Namun semakin banyak bukti yang menunjukkan keberhasilan penerapan praktik yang bertanggung jawab dapat mematahkan pendapat ini.
Menurut Dr Steffen Preusser yang mempelajari 34 perusahaan kelapa sawit untuk laporan RSPO, perusahaan-perusahaan yang memiliki porsi perkebunan bersertifikasi RSPO lebih besar mampu menetapkan harga yang lebih tinggi untuk produk mereka. Menggunakan data tahun 2014, Dr. Preusser menemukan bahwa lebih dari 40 persen dari lahan bersertifikasi RSPO mampu memperoleh MYR158 (USD40) lebih tinggi per metrik ton. Bahkan ia menyimpulkan bahwa setiap MYR1 yang diinvestasikan untuk memenuhi standar sertifikasi RSPO mampu menghasilkan tambahan pendapatan sebesar MYR1,50. Peningkatan pendapatan sebesar satu setengah kali yang bisa dihubungkan pada pemenuhan standar keberlanjutan harus menjadi indikator yang menggembirakan terutama bagi perusahaan masih meragukan apakah biaya penerapan praktik-praktik berkelanjutan tersebut benar-benar setimpal.

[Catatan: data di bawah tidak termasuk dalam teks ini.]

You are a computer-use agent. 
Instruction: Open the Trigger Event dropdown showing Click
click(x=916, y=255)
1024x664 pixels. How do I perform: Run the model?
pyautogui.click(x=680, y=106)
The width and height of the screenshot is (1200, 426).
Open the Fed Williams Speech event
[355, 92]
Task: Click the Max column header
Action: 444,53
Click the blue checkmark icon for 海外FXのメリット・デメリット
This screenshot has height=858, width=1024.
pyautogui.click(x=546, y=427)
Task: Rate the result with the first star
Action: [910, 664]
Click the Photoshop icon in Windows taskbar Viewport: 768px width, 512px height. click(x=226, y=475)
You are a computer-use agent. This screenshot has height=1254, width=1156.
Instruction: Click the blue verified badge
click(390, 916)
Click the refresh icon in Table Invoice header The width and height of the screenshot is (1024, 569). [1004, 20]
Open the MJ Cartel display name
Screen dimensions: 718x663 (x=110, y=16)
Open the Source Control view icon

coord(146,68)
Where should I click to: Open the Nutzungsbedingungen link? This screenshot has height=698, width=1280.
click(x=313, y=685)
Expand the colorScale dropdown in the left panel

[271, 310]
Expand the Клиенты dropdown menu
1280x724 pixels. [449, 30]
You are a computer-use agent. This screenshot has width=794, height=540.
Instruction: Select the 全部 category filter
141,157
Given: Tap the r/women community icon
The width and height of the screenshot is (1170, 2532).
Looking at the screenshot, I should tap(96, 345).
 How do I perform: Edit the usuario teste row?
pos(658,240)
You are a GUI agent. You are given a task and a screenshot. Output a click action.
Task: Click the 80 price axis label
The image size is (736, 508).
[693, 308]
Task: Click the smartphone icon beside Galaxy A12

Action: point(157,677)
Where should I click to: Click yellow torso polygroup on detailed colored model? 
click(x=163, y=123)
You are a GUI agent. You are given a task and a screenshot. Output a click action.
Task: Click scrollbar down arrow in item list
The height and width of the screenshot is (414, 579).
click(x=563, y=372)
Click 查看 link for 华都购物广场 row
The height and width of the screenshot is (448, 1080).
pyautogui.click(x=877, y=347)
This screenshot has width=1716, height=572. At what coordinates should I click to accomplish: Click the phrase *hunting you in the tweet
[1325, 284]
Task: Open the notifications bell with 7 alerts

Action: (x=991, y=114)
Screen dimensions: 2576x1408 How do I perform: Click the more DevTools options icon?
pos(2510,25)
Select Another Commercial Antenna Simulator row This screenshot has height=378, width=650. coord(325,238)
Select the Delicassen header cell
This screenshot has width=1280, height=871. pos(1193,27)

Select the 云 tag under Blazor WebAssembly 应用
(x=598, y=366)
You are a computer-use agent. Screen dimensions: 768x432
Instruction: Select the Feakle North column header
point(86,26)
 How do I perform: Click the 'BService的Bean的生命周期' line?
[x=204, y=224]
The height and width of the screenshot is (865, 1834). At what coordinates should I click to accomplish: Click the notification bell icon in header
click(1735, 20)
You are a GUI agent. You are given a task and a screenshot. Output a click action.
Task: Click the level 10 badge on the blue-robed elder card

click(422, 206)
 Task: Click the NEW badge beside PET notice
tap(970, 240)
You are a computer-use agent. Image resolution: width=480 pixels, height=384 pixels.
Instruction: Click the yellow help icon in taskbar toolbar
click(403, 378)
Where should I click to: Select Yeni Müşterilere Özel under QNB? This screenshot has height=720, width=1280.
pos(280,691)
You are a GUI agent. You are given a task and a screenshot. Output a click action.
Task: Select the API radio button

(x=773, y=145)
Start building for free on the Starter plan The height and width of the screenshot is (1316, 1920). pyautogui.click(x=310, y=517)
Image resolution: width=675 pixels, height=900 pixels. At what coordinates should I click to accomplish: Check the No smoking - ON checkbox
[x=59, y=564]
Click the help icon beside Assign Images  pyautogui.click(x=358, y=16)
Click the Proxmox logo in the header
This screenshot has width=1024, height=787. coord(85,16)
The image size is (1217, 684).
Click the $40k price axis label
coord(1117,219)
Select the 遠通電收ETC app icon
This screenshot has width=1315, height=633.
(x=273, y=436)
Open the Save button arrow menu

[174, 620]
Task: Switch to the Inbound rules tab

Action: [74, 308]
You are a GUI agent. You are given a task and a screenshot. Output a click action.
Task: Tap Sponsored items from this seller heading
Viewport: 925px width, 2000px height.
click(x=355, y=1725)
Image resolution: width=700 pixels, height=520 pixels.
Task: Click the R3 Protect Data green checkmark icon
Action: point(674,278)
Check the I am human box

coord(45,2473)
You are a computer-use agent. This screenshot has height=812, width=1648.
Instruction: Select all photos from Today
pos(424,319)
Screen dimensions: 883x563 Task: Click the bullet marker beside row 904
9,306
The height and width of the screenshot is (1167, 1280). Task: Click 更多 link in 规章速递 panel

Sejauh ini kami telah melihat upaya keberlanjutan dalam kaitannya dengan valuasi harga saham dan keberlanjutan serta kaitannya dengan profitabilitas. Aspek ketiga adalah keberlanjutan dalam kaitannya dengan Pembiayaan Bertanggung Jawab dan kemampuan memperoleh kredit.
Association of Banks in Singapore (Asosiasi Bank Singapura) mengeluarkan serangkaian Pedoman Pembiayaan Bertanggung Jawab tahun lalu. Berdasarkan pedoman ini, bank-bank di Singapura diharapkan untuk mempublikasikan kerangka kerja kebijakan mereka untuk pembiayaan yang bertanggung jawab. Artinya mereka harus memperhatikan masalah Lingkungan, Sosial, dan Tata Kelola (ESG) dalam mempertimbangkan perpanjangan kredit. Tidak mengherankan, pedoman ini muncul ketika Singapura akan mengeluarkan Transboundary Haze Pollution Act (Undang-Undang Polusi Kabut Asap Lintas Batas) yang dikeluarkan pada tahun 2014 dan protes publik atas dampak kabut asap di tahun 2015.
Dengan industri pertanian sebagai sektor yang disorot oleh ABS sebagai sektor yang berisiko lebih tinggi berarti bahwa kinerja Lingkungan, Sosial, dan Tata Kelola dari perusahaan kelapa sawit yang mencoba untuk mendapatkan pinjaman akan diawasi dengan lebih ketat dan mungkin akan kalah dengan perusahaan lain jika bermasalah dalam bidang tersebut.
Terakhir, SGX (Bursa Efek Singapura) akan mewajibkan semua perusahaan terdaftar Singapura untuk menerbitkan Laporan Keberlanjutan yang akan dimulai sejak akhir pembukuan di 2017. SGX menyatakan bahwa berdasarkan survei terhadap investor institusi yang dilakukan pada pertengahan 2015 menunjukkan bahwa 90 persen responden mempertimbangkan faktor Lingkungan, Sosial, dan Tata Kelola dalam membuat keputusan investasi.
Konsep keberlanjutan jelas merambah sebagai bahan yang dipertimbangkan oleh lembaga keuangan dan investor dan sepertinya akan tetap menjadi bagian pertimbangan. Garis besarnya adalah bahwa penerapan praktik yang bertanggung jawab dan berkelanjutan merupakan hal penting dan berpotensi memengaruhi kelangsungan keuangan perusahaan. Dan potensi ini akan berkembang seiring berjalannya waktu.